== TESTO ESTRATTO ==
========================
Facebook mi sottopone ad esercizio di memoria un mio post del 18 dicembre 2017. Tre anni fa. Un ricordo molto positivo, per me e per la nostra Comunità. Dopo un lavoro durato oltre un anno, ebbi la prima ufficializzazione del riconoscimento, da parte della Regione, di un finanziamento di 700mila euro per la realizzazione della nuova palestra della
ScuolapadrePio Altamura
(che si cumulava ad oltre un milione del comune).
Il post, nelle immagini e qui:
Sono seguite tutta una serie di altre tappe, che ho ricostruito nella mia ultima nota dedicata a quest’opera pubblica, risalente al 4 luglio 2019, disponibile dal seguente link:
I tempi si sono dilatati rispetto a quanto programmato, ma i lavori ora stanno procedendo. Per avere un’idea dell’opera finale, riporto alcune immagini con la sua rappresentazione digitale, che sono stati diffusi qualche giorno fa attraverso la bacheca Facebook dell’istituto scolastico, da qui:
È il lento fiorire delle cose, che si presenta, con tutte le sue incertezze e i suoi imprevisti, a distanza di tempo. Ancor più lento nel campo politico, amministrativo e pubblico, soprattutto quando sono coinvolti enti diversi. Notevole è spesso la distanza temporale (in questo caso, almeno quattro anni) da quando ci si è posti un obiettivo, dalla sua programmazione, dal reperimento delle risorse necessarie.
Un lavoro costante, paziente, tenace, il più delle volte misconosciuto e invisibile, sottraendosi alla prigione dorata del quotidiano, dell’effimero, del consenso ricercato e ruffiano e con il suo carico di fatiche e ingratitudini. Ma è l’unico lavoro che rende frutti, prima o poi. E deve essere un lavoro che si unisce e si coordina con quello di tanti altri, molti anonimi: impiegati, funzionari e dirigenti (di regione e comune), tecnici e progettisti incaricati, figure istituzionali in quel momento all’opera. Si è fortunati se si alimenta della “energia/spinta” della propria comunità (semplici cittadini, operatori del settore, volontari, comitati, associazioni). Un lavoro, quello degli altri, che non mi stancherò mai di riconoscere e ringraziare.
Come ripeto spesso, il futuro non ci appartiene, se non come idea: non ci è dato prevederlo, occuparlo, ipotecarlo.
Si tratta di mettere un piede davanti all’altro, saggiando il terreno e mutando direzione quando è troppo instabile. Un passo alla volta, tutti i giorni.
========================
(Voci archiviate)
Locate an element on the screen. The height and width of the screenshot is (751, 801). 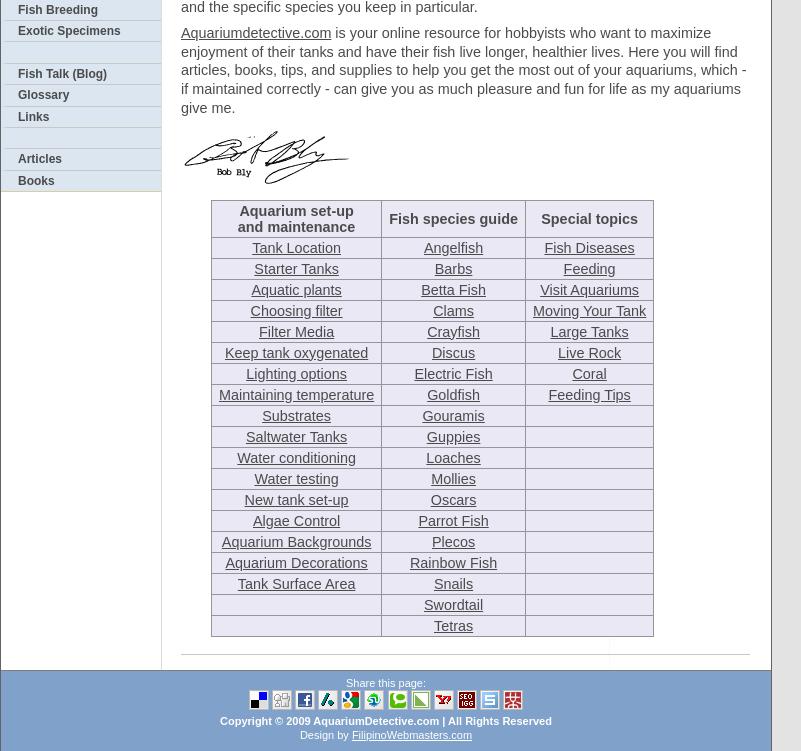
'Substrates' is located at coordinates (295, 414).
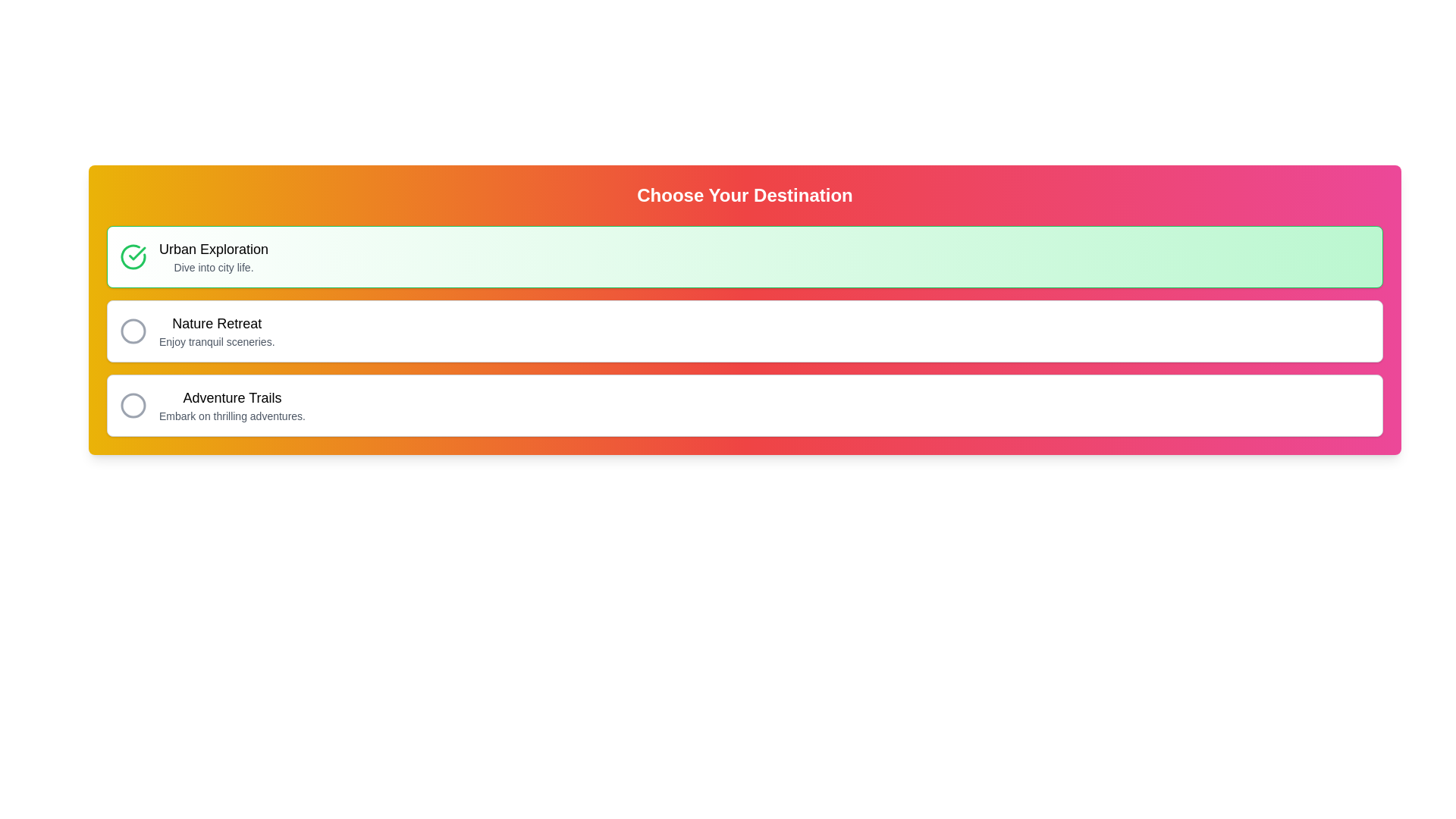 This screenshot has width=1456, height=819. Describe the element at coordinates (216, 342) in the screenshot. I see `the descriptive text element located in the second selection card under the title 'Nature Retreat' and directly under the associated radio button` at that location.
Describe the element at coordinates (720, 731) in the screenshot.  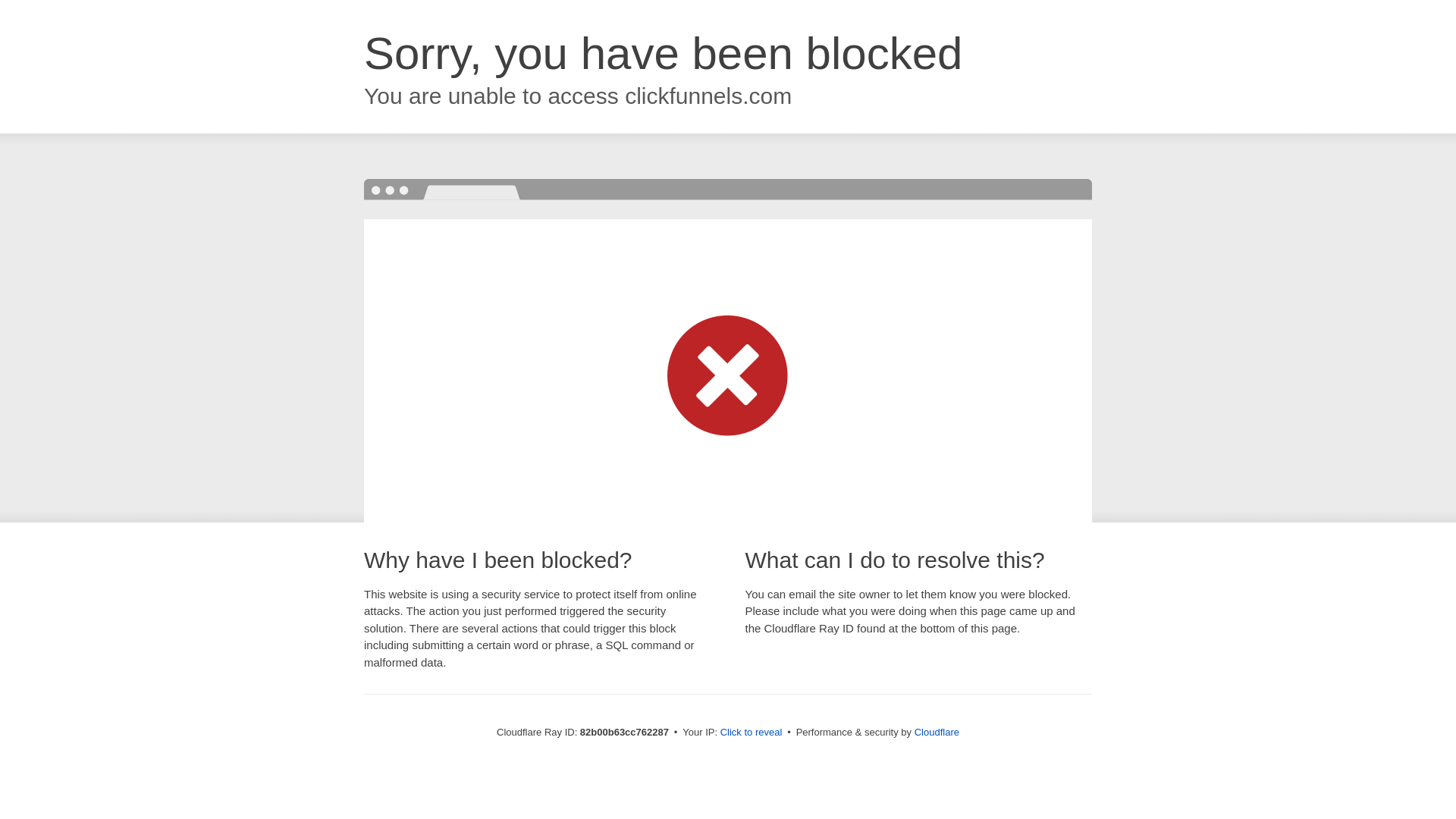
I see `'Click to reveal'` at that location.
========================
== DETTAGLI ESERCIZIO ==
Riassumi in due frasi il testo sulla nuova palestra della scuola. Le voci non servono per svolgere il compito.

== RISPOSTA ESERCIZIO ==
Facebook ripropone un post del 18 dicembre 2017, quando la Regione riconobbe ufficialmente un finanziamento di 700mila euro per la nuova palestra della scuola Padre Pio di Altamura, che si aggiungeva a oltre un milione del comune. I tempi si sono dilatati ma i lavori ora procedono, e il testo riflette su come i risultati pubblici arrivino lentamente, grazie a un lavoro costante, paziente e coordinato con quello di molti altri, un passo alla volta.